Reading passage:
This case comes here on cross appeals from the judgment of the General Term, affirming a final judgment rendered in the City Court of Brooklyn. Each party by appropriate provisions contained in their respective notices of appeal seeks also to review an interlocutory judgment previously rendered in the action.
The circumstances out of which this action arose are as follows : Isaac Young died before July, 1868, having previously made his will, and leaving a considerable estate to his five children, Isaac H., Bobert B., John L., William A. and Margaretta Young, the plaintiff, the defendants Isaac H. ánd Bobert L. Young were made executors. The estate consisted of four pieces of real'property, some of which were unproductive, and personal property of the value of about $80,000.
The will and codicils made provisions which may be stated concisely as follows: To each of the defendants was devised one-fifth of all of his property absolutely. The shares of the other three children, each consisting of one-fifth of the estate, were devised to the defendants in trust to invest and pay over the income arising therefrom to the respective devisees during their natural lives, and the share to the income of which the plaintiff was entitled, was upon her death, to go to her heirs and next of kin.
The executors were empowered to sell, lease and dispose of, or to partition the real estate, and they were directed to invest the moneys accruing from plaintiff's share of the proceeds in bonds, secured by mortgages upon unincumbered real estate, situated in the State of New York, and to keep said trust funds at all times distinct from the other trust estates created by said will. It was further provided that said executors should not be answerable for any loss or damage happening to the estate, except such as occurred from their willful default, misconduct or neglect, and that each of said executors should be liable to account only for the moneys which come into his individualhands. The plaintiff had no parents or children living, and in the event of her decease, her brothers would apparently become her heirs at law.
This action was commenced in March, 1879, against the executors, and sought substantially these measures of relief : First. To recover of the defendants the sum of $10,000 for loss ' of income, to which the plaintiff claimed she was entitled, by reason of an alleged willful and fraudulent delay of said executors and trustees in selling the real estate left by the testator, and adding one-fifth thereof to the plaintiff's trust fund. Second. To cause the defendants to reimburse to the plaintiff's trust fund the sum of $8,000, alleged to have been imprudently loaned by them in two several mortgages of the respective amounts of $5,000 and $3,000, and which are claimed to have resulted in an apparent loss to the trust fund. Third. To obtain the removal of the defendants as trustees of said estate. The grounds for this claim of relief do not appear in said complaint, except inferentially they may be presumed to be founded upon the allegations of misconduct thereinbefore described.

Challenges:
1. Reproduce word for word the part of the appeal opinion running from "The circumstances out" down to "of about $80,000.".
2. List every measure of relief that the appeal opinion says the action sought against the executors.
3. Extend the appeal opinion with a few more sentences, starting right after its final sentence.

Collected data:
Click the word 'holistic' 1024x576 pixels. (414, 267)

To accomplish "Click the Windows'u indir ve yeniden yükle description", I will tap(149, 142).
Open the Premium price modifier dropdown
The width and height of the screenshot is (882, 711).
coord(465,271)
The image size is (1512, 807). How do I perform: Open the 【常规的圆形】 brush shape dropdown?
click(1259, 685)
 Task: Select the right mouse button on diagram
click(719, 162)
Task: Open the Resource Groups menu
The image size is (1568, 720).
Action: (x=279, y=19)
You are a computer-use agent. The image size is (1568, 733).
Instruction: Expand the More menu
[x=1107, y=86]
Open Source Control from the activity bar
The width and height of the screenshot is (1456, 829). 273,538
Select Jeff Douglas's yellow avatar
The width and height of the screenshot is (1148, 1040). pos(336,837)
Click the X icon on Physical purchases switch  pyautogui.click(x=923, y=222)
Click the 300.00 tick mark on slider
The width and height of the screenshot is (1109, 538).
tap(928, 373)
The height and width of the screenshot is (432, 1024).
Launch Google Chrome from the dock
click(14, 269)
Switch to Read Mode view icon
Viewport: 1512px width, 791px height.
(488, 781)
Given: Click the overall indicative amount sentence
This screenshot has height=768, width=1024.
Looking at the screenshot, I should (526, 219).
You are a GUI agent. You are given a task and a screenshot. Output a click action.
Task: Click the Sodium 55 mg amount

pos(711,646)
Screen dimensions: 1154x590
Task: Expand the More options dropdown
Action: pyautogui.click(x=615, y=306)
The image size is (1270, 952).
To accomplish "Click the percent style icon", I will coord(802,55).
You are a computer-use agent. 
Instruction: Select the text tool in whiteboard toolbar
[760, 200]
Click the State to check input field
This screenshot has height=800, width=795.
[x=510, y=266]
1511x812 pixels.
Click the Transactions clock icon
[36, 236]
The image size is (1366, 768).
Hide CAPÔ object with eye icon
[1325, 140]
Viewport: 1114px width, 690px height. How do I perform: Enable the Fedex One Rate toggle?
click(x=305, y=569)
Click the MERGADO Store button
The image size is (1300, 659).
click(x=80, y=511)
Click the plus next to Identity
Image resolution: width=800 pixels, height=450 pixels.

The results:
1.
The circumstances out of which this action arose are as follows : Isaac Young died before July, 1868, having previously made his will, and leaving a considerable estate to his five children, Isaac H., Bobert B., John L., William A. and Margaretta Young, the plaintiff, the defendants Isaac H. ánd Bobert L. Young were made executors. The estate consisted of four pieces of real'property, some of which were unproductive, and personal property of the value of about $80,000.

2.
1. To recover $10,000 from the defendants for loss of income, which the plaintiff said resulted from the executors' alleged willful and fraudulent delay in selling the real estate and adding one-fifth of it to her trust fund.
2. To make the defendants reimburse the plaintiff's trust fund $8,000, which was allegedly loaned imprudently in two mortgages of $5,000 and $3,000.
3. To have the defendants removed as trustees of the estate.

3.
The answer consists: First. Of what may be briefly termed a general denial. Second. A former adjudication of all matters of difference between the parties by the surrogate of the proper county in October, 1874. Third. A former adjudication of all of the alleged causes of action arising out of the delay of the executors in selling said real estate, in an action in the City Court of Brooklyn, in which final judgment was rendered in June, 1876. Fourth. The statute of limitations. Under this state of the pleadings, a trial was had at Special Term which resulted in a judgment for $1,826.69 and interest in favor of plaintiff for defendants' delay in selling real estate, also removing them as trustees of plaintiff's share in said estate, and appointing another trustee, and requiring Isaac H. Young to restore to said trust fund $8,000 and interest thereon, on account of the said alleged improvident investment, and gave the plaintiff's attorney an allowance of $1,500 with costs, to be collected personally out of the defendants.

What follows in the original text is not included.